Marte y Venus colisionan

Kathleen Parker
Kathleen Parker
lunes, 25 de mayo de 2009, 00:49 h (CET)
Escuchar pronunciar sus respectivos discursos de seguridad nacional el jueves al Presidente Obama y al ex Vicepresidente Cheney me puso en la piel de John Gray, el autor de "Los hombres son de Marte y las mujeres son de Venus.”

Hombres diferentes, planetas diferentes. ¿O no?

Obama, en pie frente a la Constitución de los Estados Unidos y dirigiéndose al Cuerpo de Letrados de la Fiscalía, fue la voz tranquila de la confianza, el redentor de la razón. Habló orgullosamente de ideales estadounidenses e invocó a nuestros mejores ángeles.

Reiterando su defensa de cerrar Guantánamo, rechazada en votación por el Senado la víspera, también dijo que no hay garantías de que los terroristas no vuelvan a atacar ni de que no vayan a morir americanos como resultado. Pero vamos a ganar de todas formas. ¿Cómo?

Siendo buenos.

"Porque los terroristas sólo pueden tener éxito si alimentan sus filas y alienan a América de sus aliados, y nunca podrán hacer eso si permanecemos fieles a quienes somos; si forjamos enfoques firmes y duraderos para combatir el terrorismo anclados en nuestros ideales intemporales.”

Así habló Venus.

Y yo pensé: qué buen hombre. Esto es lo que necesita América.

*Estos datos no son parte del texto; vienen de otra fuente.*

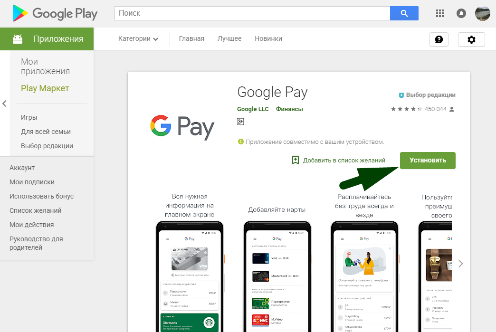This screenshot has width=496, height=332.
Task: Open the Google apps grid icon
Action: pyautogui.click(x=439, y=13)
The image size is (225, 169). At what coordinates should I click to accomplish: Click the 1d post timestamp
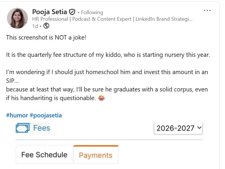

Entonces vino Cheney. Hablando en el American Enterprise Institute, no escatimó detalles en su crítica a las políticas de seguridad de la administración Obama ni en defender las de la administración Bush.

Su voz también fue tranquila y razonada, sus comentarios agudos y certeros a la vez. Cheney dijo seguir siendo partidario firme del interrogatorio avanzado, del que dijo era utilizado solamente "sólo con los terroristas más duros después de que el resto de los medios hubieran fallado.” Los interrogatorios "fueron legales, esenciales, estaban justificados y fueron fructíferos, y fueron lo correcto que había que hacer.”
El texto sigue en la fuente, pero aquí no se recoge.